#### [PAGE]
Fellow, National Security Institute, Antonin Scalia Law School, George Mason University
Vince Vitkowsky chaired the Executive Committee of the Federalist Society’s International and National Security Law and Policy Practice Group for over a decade. He is also a Fellow at the National Security Institute of George Mason University Law School. Vince spent 45 years in private practice, primarily in AmLaw 100/200 firms and their spin-offs. His practice included domestic and international commercial arbitration and litigation, as well as cyber risks and liabilities. Vince's current focus is on national security policy, artificial intelligence, cybersecurity, and counterterrorism. He has often written and spoken on national security and other public policy issues. Among other affiliations, Vince has been an Adjunct Fellow at the Center for Law and Counterterrorism of the Foundation for the Defense of Democracies, a member of the Executive Committee of the American Branch of the International Law Association, and Co-Chair of the Committee on Interventions and Trial Observations of the International Bar Association’s Human Rights Institute. He received his B.A. from Northwestern University and his J.D. from Cornell Law School.
Senior Fellow, Governance Studies, The Brookings Institution
Benjamin Wittes is a senior fellow in Governance Studies at The Brookings Institution. He co-founded and is the editor-in-chief of the Lawfare blog, which is devoted to sober and serious discussion of "Hard National Security Choices," and is a member of the Hoover Institution's Task Force on National Security and Law. He is the author of Detention and Denial: The Case for Candor After Guantanamo, published in November 2011, co-editor of Constitution 3.0: Freedom and Technological Change, published in December 2011, and editor of Campaign 2012: Twelve Independent Ideas for Improving American Public Policy (Brookings Institution Press, May 2012). He is also writing a book on data and technology proliferation and their implications for security. He is the author of Law and the Long War: The Future of Justice in the Age of Terror, published in June 2008 by The Penguin Press, and the editor of the 2009 Brookings book, Legislating the War on Terror: An Agenda for Reform.
His previous books include Starr: A Reassessment, published in 2002 by Yale University Press, and Confirmation Wars: Preserving Independent Courts in Angry Times, published in 2006 by Rowman & Littlefield and the Hoover Institution.
Between 1997 and 2006, he served as an editorial writer for The Washington Post specializing in legal affairs. Before joining the editorial page staff of The Washington Post, Wittes covered the Justice Department and federal regulatory agencies as a reporter and news editor at Legal Times. His writing has also appeared in a wide range of journals and magazines including The Atlantic, Slate, The New Republic, The Wilson Quarterly, The Weekly Standard, Policy Review, and First Things.
Benjamin Wittes was born in Boston, Massachusetts. He graduated from Oberlin College in 1990, and he has a black belt in taekwondo.

#### [RECORDS SHOWN]
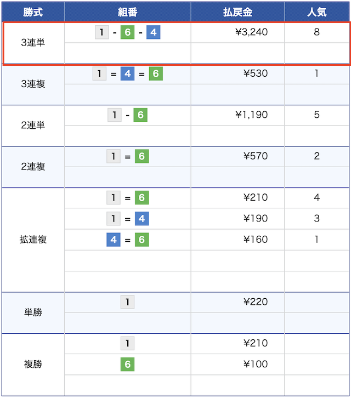Screen dimensions: 351x398
Task: Select the gray 1 badge in 2連複 row
Action: pos(114,157)
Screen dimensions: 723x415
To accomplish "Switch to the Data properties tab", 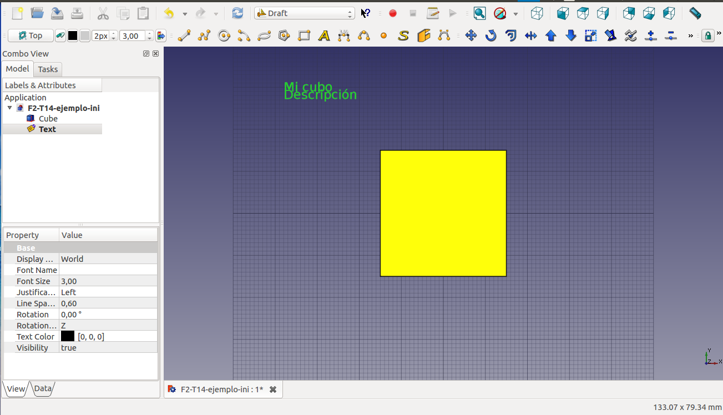I will pos(43,389).
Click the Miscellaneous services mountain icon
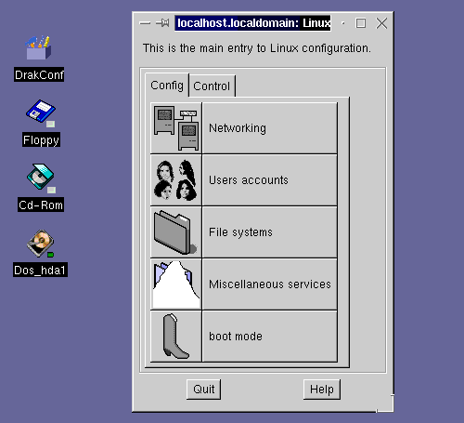 tap(176, 284)
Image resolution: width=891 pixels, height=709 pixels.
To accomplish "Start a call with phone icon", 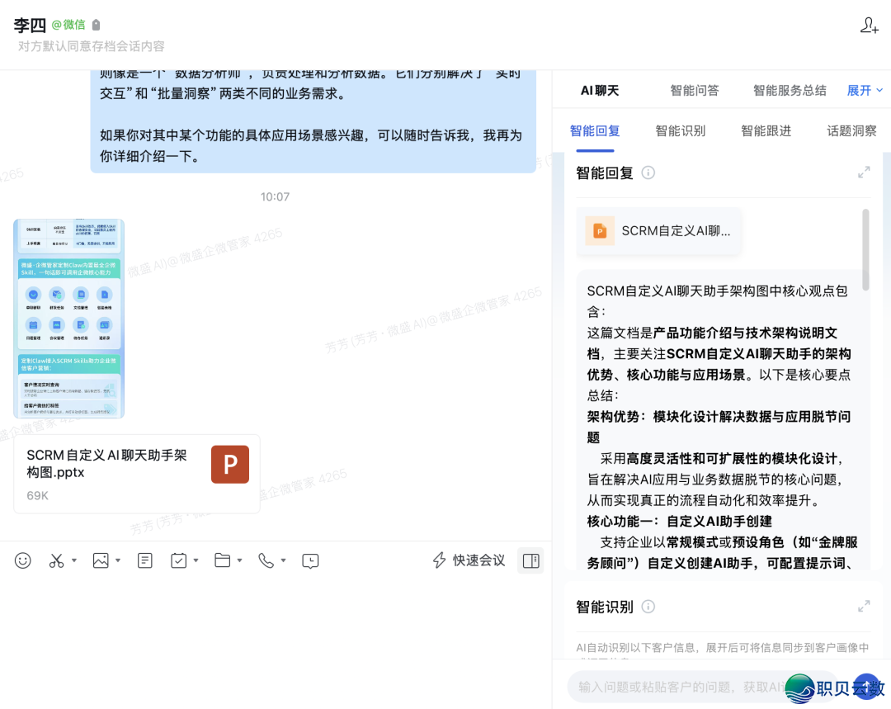I will pos(266,560).
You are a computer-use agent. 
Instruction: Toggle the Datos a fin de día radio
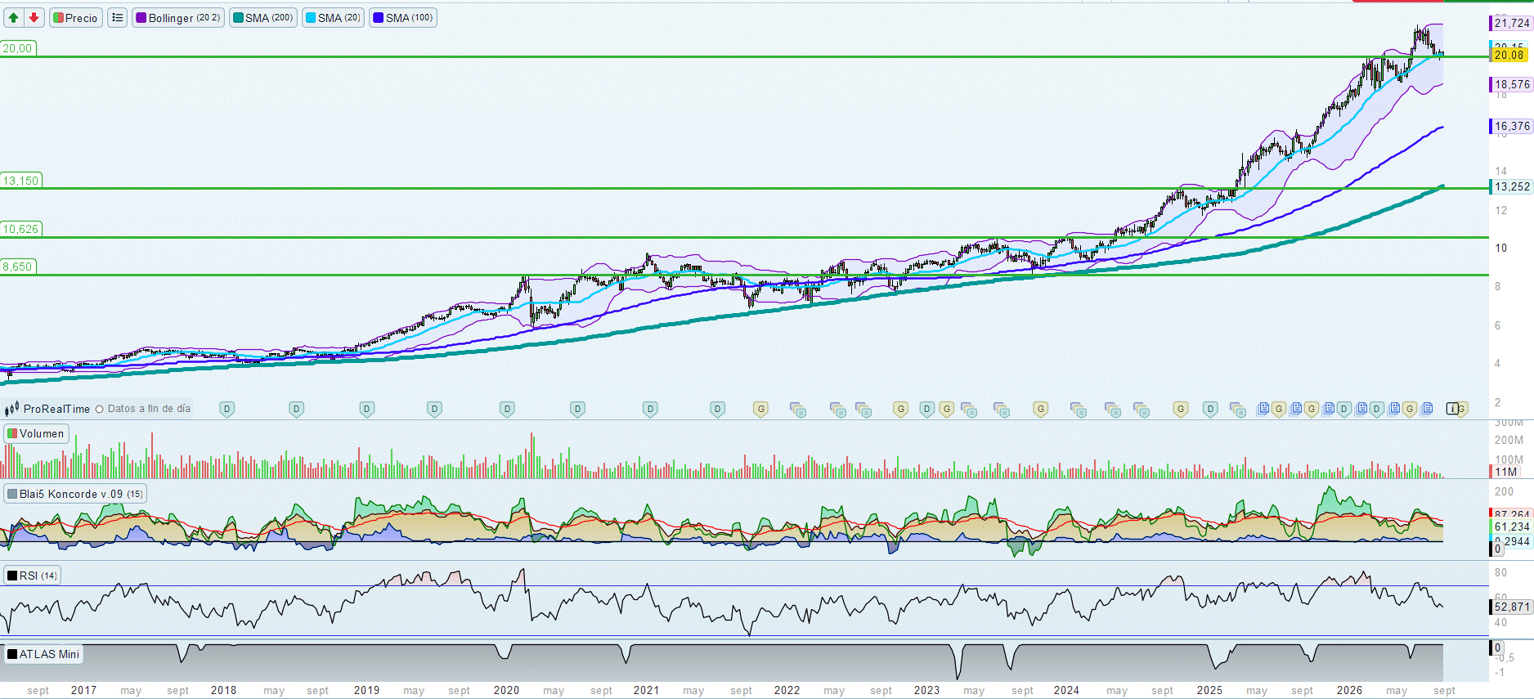[x=100, y=410]
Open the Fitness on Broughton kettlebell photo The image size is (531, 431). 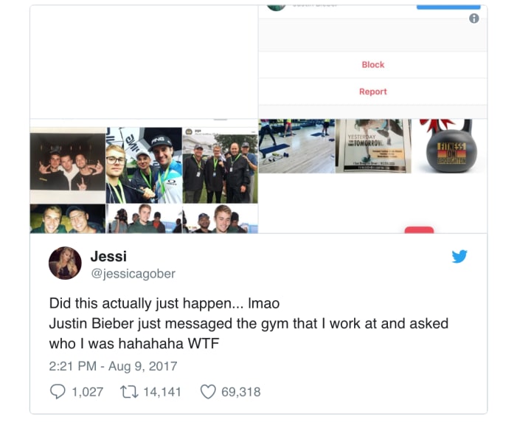pos(450,146)
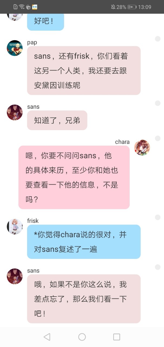Tap frisk's avatar beside the blue bubble

15,226
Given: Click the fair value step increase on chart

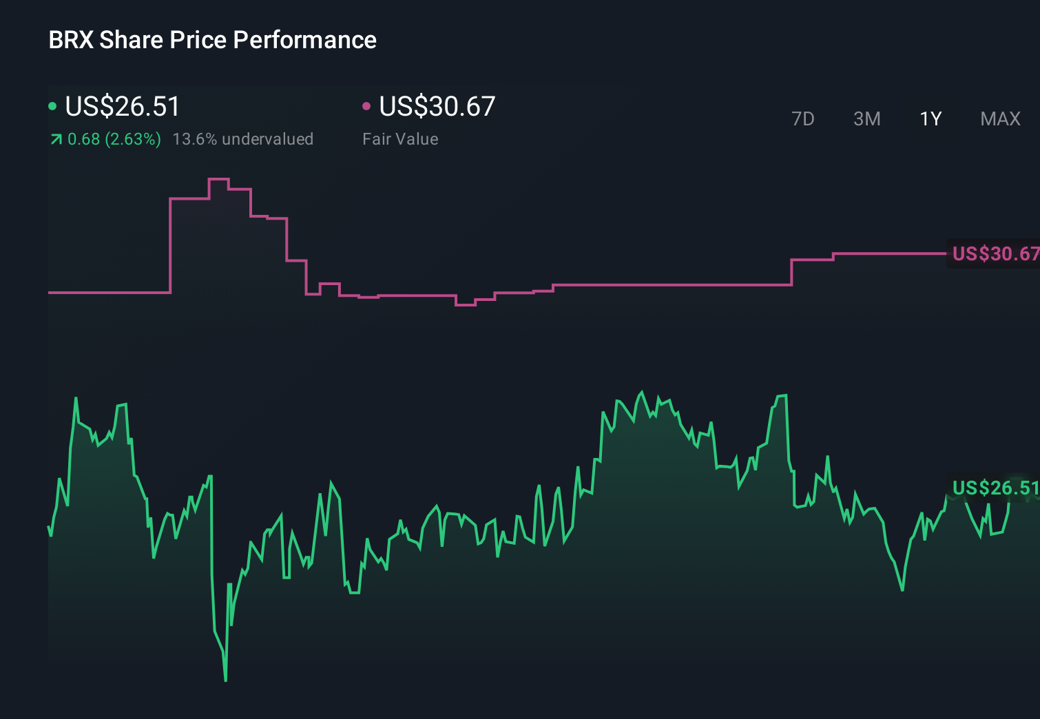Looking at the screenshot, I should click(791, 272).
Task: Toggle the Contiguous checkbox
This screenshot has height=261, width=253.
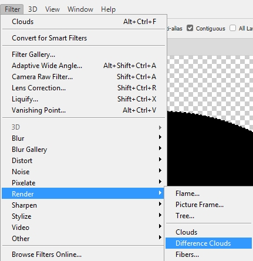Action: 190,28
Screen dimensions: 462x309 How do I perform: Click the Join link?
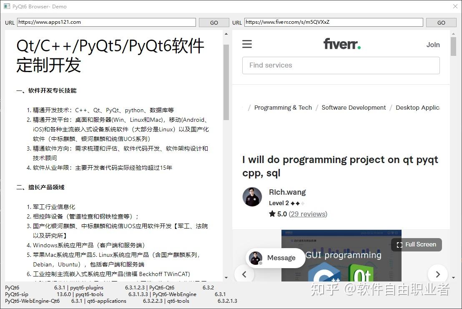click(433, 45)
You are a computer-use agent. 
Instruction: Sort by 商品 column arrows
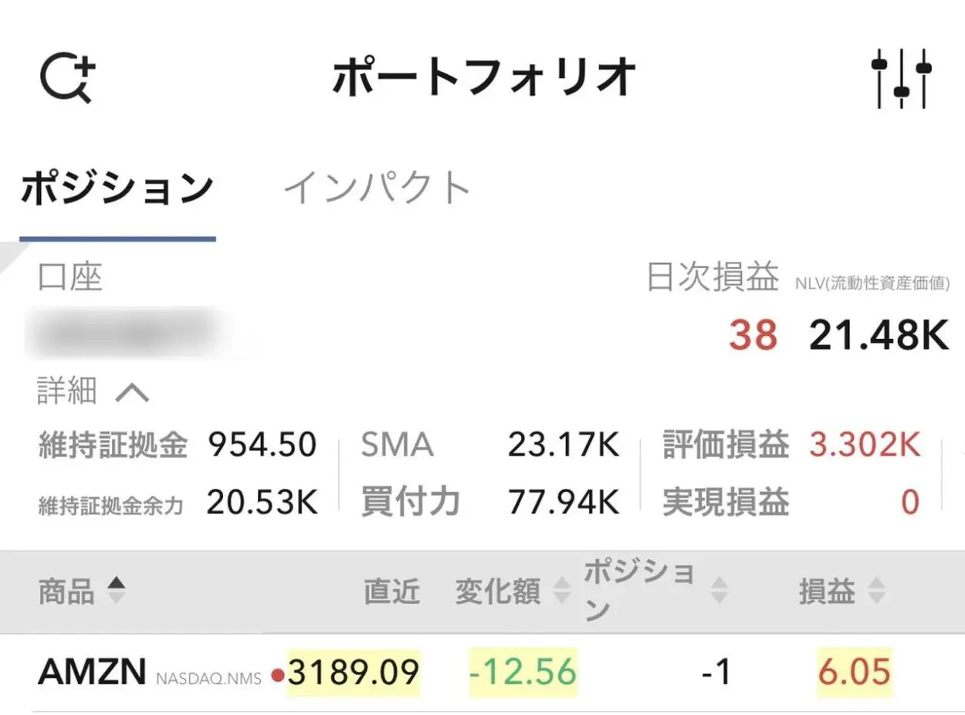click(115, 591)
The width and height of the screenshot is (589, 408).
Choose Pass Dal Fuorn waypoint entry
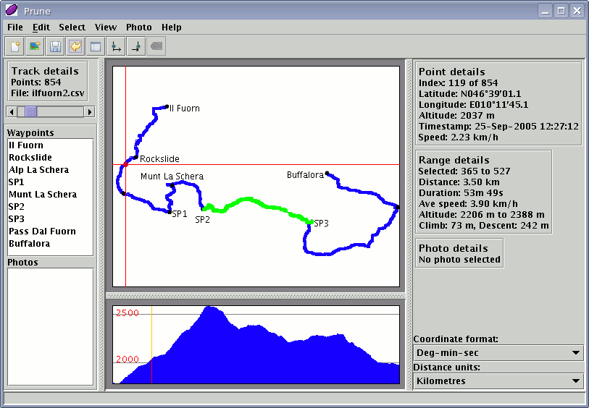pyautogui.click(x=42, y=231)
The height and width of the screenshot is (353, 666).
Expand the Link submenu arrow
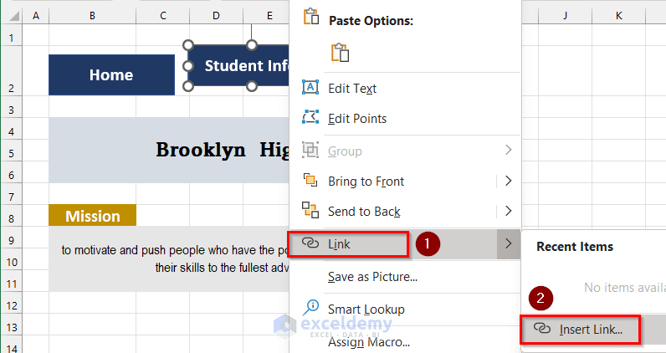click(x=508, y=243)
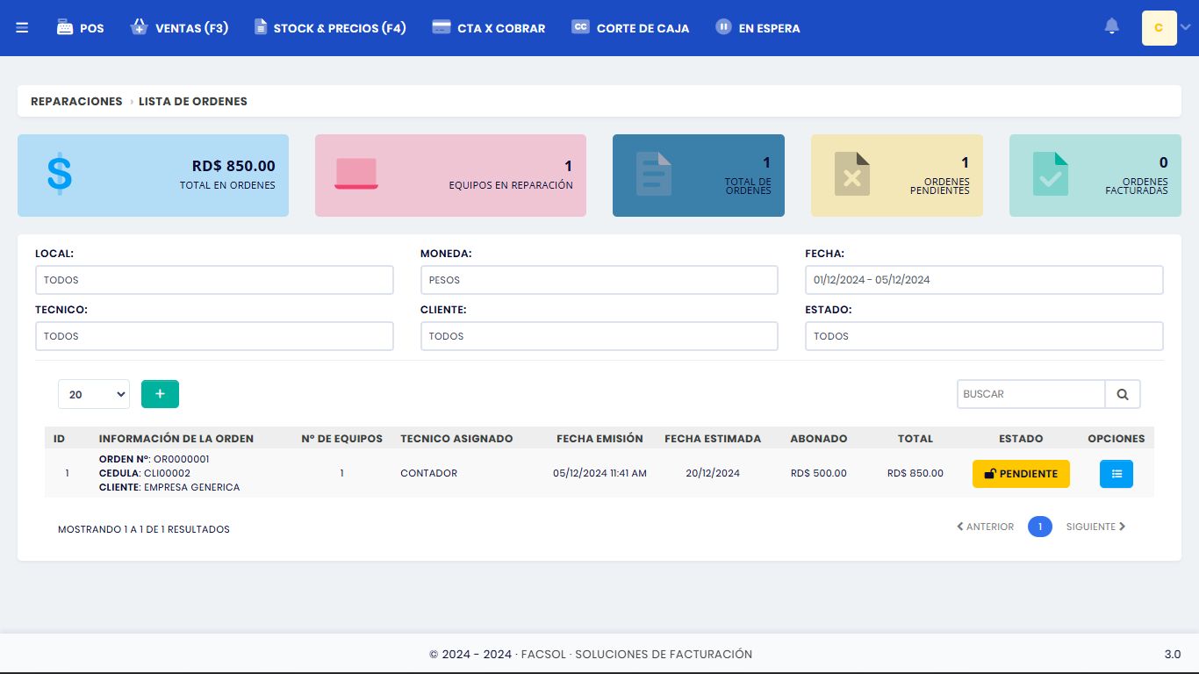
Task: Click the laptop equipment in repair icon
Action: click(x=355, y=174)
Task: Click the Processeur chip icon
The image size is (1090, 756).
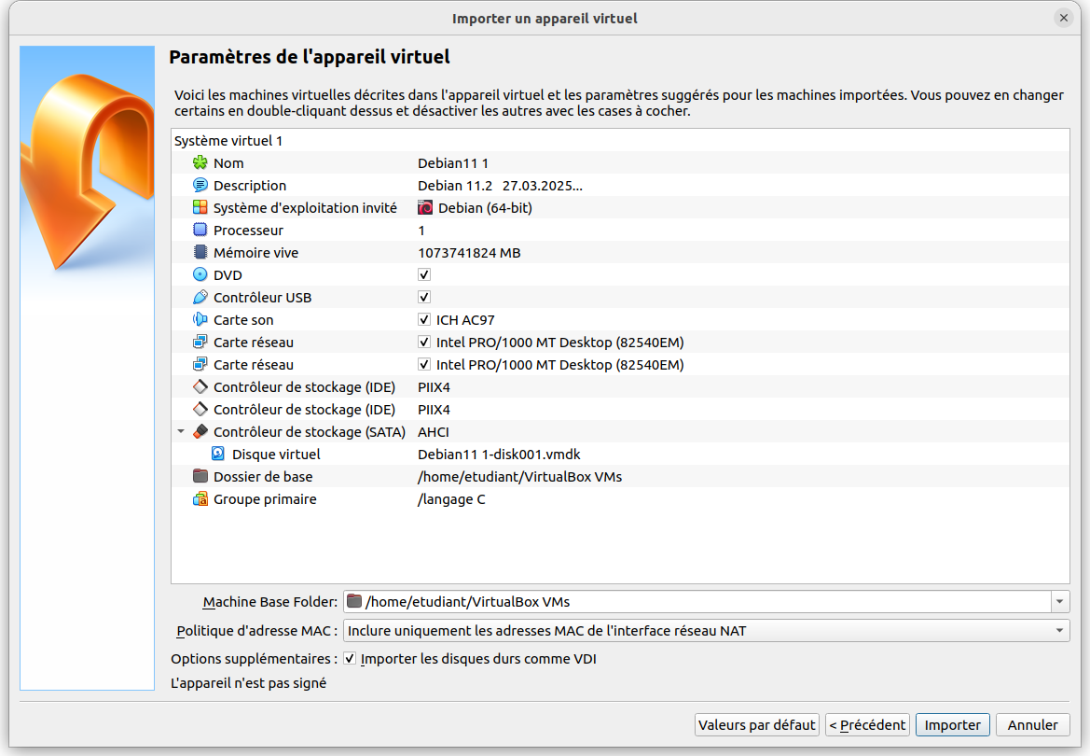Action: point(200,231)
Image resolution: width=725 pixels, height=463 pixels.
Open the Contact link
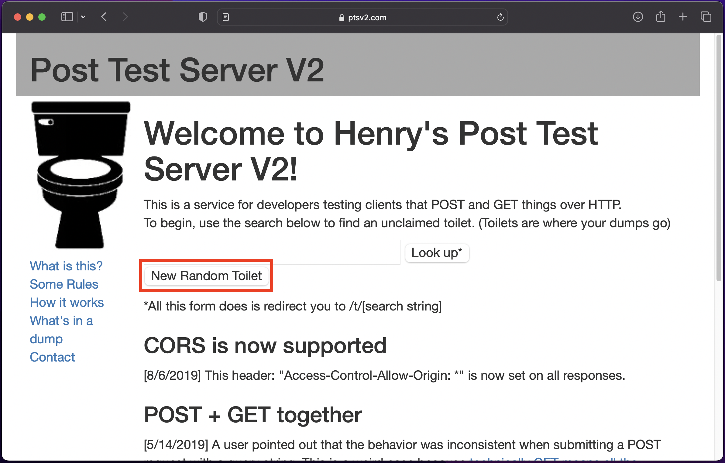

#### [THE PROBLEM]
In one to three sentences, explain what the biographies say the Lawfare blog is devoted to and what role Benjamin Wittes has in it.

#### [ANSWER TO THE TASK]
The Lawfare blog is devoted to sober and serious discussion of "Hard National Security Choices." Benjamin Wittes co-founded it and is its editor-in-chief.